• **GIVEN INSTRUCTION 1**
Answer these questions from the thread on acknowledging Pubsub messages:
(a) What kind of snapshots does Max ask whether they activated?
(b) What is the maximum allowed subscription acknowledgement deadline?
(c) Where is the whole setup deployed?

• **TEXT TO READ**
Re: Acknowledging Pubsub messages in Flink Runner

Valeri Tsolov Wed, 19 Sep 2018 05:43:12 -0700

Hey Max,
I think it is possible but not sure when we are going to plan such
activity. Will return you ASAP.


Thanks,
Valeri

На пн, 17.09.2018 г. в 19:27 ч. Maximilian Michels <[email protected]> написа:

> I wonder if you could do some profiling on the TaskManagers and see
> where they spend most of their time? That would be very helpful. If it
> is indeed `finalizeCheckpoint`, then we could introduce asynchronous
> acknowledgement. If it is in `snapshotState`, then we know that the
> bottleneck is there.
>
> Do you think profiling on the TaskManagers would be feasible?
>
> Another question: Did you activate asynchronous snapshots?
>
> Thanks,
> Max
>
> On 17.09.18 17:15, Encho Mishinev wrote:
> > Hi Max,
> >
> > I agree that the problem might not be in the acknowledgement itself. A
> > very long checkpoint could go past the subscription acknowledgement
> > deadline (10min is the maximum allowed) and hence the message might be
> > resent yielding the behaviour we see.
> >
> > In any way, the extreme slow down of checkpoints still remains
> > unexplained. This occurs even if the job simply reads from Pubsub and
> > does nothing else.
> >
> > We do use FsStateBackend using HDFS. The whole setup is deployed in
> > Kubernetes. Any ideas of why this might be happening would be of great
> help.
> >
> > Thanks,
> > Encho
> >
> > On Mon, Sep 17, 2018 at 4:15 PM Maximilian Michels <[email protected]
> > <mailto:[email protected]>> wrote:
> >
> >     Hi Encho,
> >
> >     Thanks for providing more insight into this. I've re-examined the
> >     checkpointing code and couldn't find anything suspicious there.
> >
> >       > The first job I stopped right when it processed more messages
> than I
> >       > had loaded. The subscription afterwards had 52 000 unacknowledged
> >       > messages.

• **GIVEN INSTRUCTION 2**
Copy out the stretch of the listing from the line containing "M My Car 0 km (407, 92)" through the end of the listing, with both ends included. Leave the pictures out of your answer.

• **INFORMATION PROVIDED**
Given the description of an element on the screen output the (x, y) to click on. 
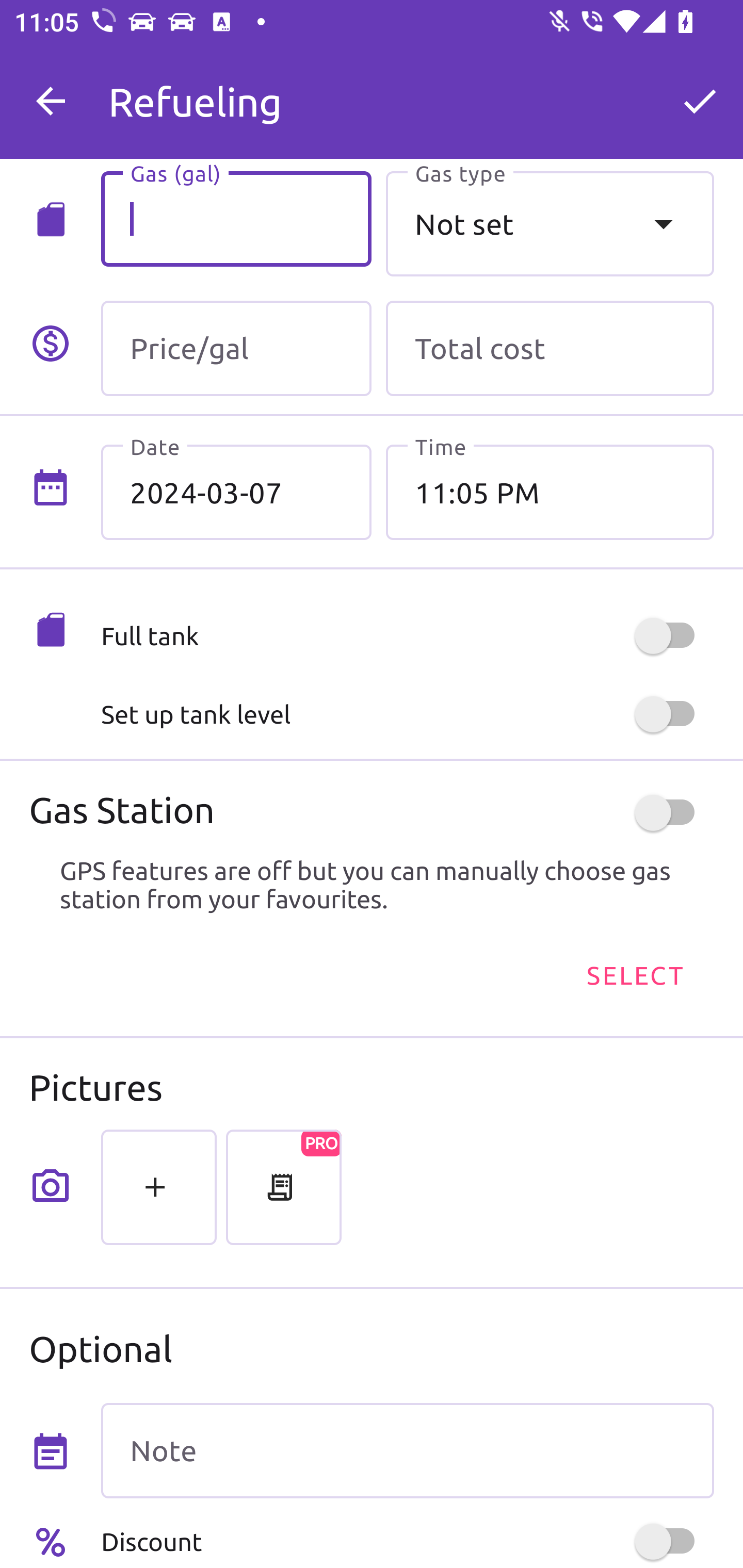
M My Car 0 km (407, 92)
Navigate up (50, 101)
OK (699, 101)
Gas (gal) (236, 218)
Not set (549, 222)
Price/gal (236, 348)
Total cost  (549, 348)
2024-03-07 (236, 492)
11:05 PM (549, 492)
Full tank (407, 635)
Set up tank level (407, 713)
SELECT (634, 974)
Note (407, 1451)
Discount (407, 1541)
Given the description of an element on the screen output the (x, y) to click on. 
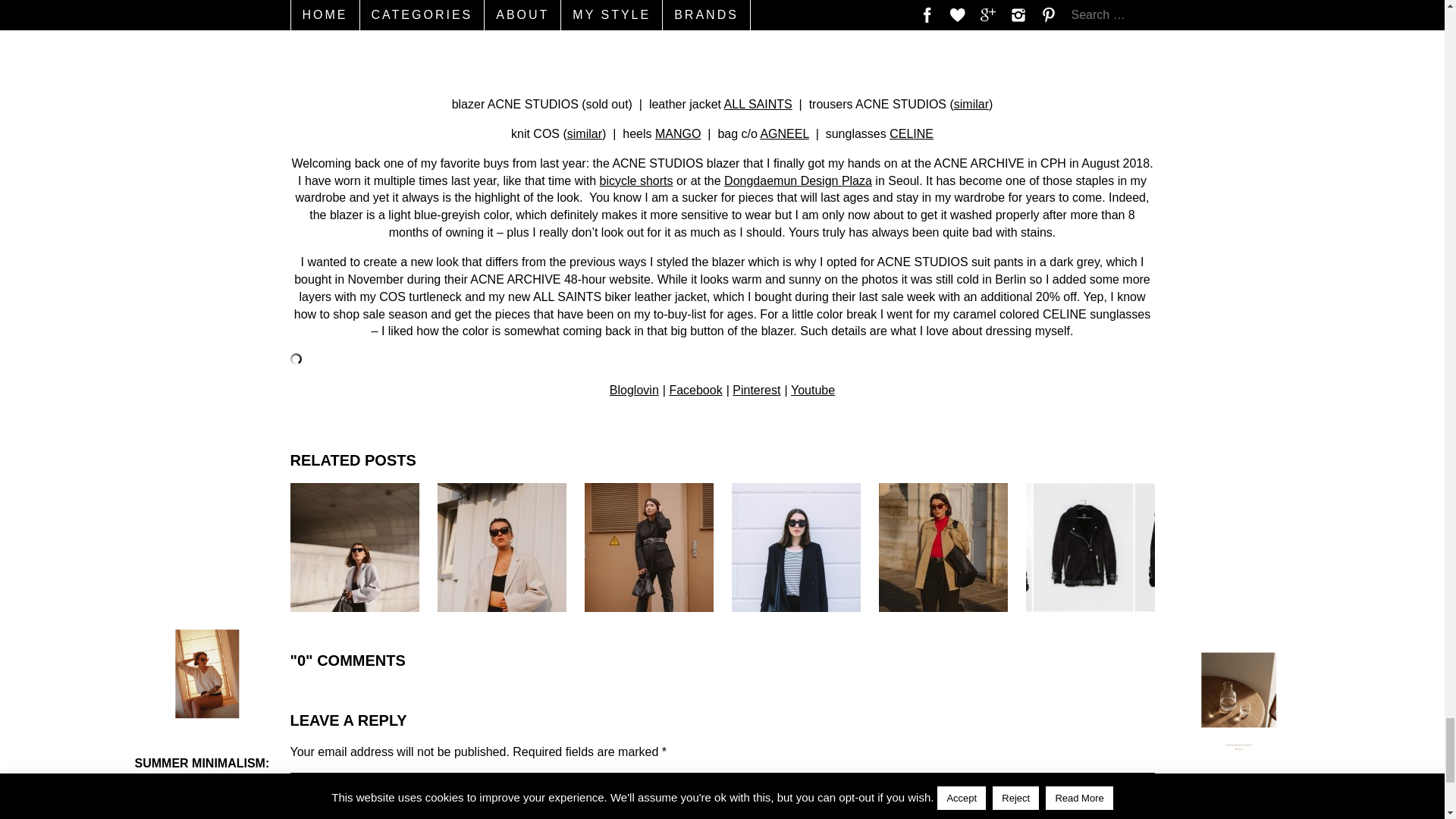
Back to Basics: Featuring ACNE STUDIOS blazer (501, 547)
Facebook (695, 390)
similar (584, 133)
Belted: Featuring Toteme Jeans (648, 547)
Pinterest (756, 390)
Golden Paris: Featuring Acne Overshirt (942, 547)
bicycle shorts (635, 180)
ALL SAINTS (757, 103)
AGNEEL (784, 133)
Dongdaemun Design Plaza (797, 180)
MANGO (677, 133)
similar (970, 103)
Dongdaemun Design Plaza: Featuring Acne Blazer (354, 547)
CELINE (911, 133)
Bloglovin (634, 390)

• **WRITTEN ANSWER 1**
(a) Asynchronous snapshots.
(b) 10min.
(c) In Kubernetes.

• **WRITTEN ANSWER 2**
M My Car 0 km (407, 92)
Navigate up (50, 101)
OK (699, 101)
Gas (gal) (236, 218)
Not set (549, 222)
Price/gal (236, 348)
Total cost  (549, 348)
2024-03-07 (236, 492)
11:05 PM (549, 492)
Full tank (407, 635)
Set up tank level (407, 713)
SELECT (634, 974)
Note (407, 1451)
Discount (407, 1541)
Given the description of an element on the screen output the (x, y) to click on. 
Back to Basics: Featuring ACNE STUDIOS blazer (501, 547)
Facebook (695, 390)
similar (584, 133)
Belted: Featuring Toteme Jeans (648, 547)
Pinterest (756, 390)
Golden Paris: Featuring Acne Overshirt (942, 547)
bicycle shorts (635, 180)
ALL SAINTS (757, 103)
AGNEEL (784, 133)
Dongdaemun Design Plaza (797, 180)
MANGO (677, 133)
similar (970, 103)
Dongdaemun Design Plaza: Featuring Acne Blazer (354, 547)
CELINE (911, 133)
Bloglovin (634, 390)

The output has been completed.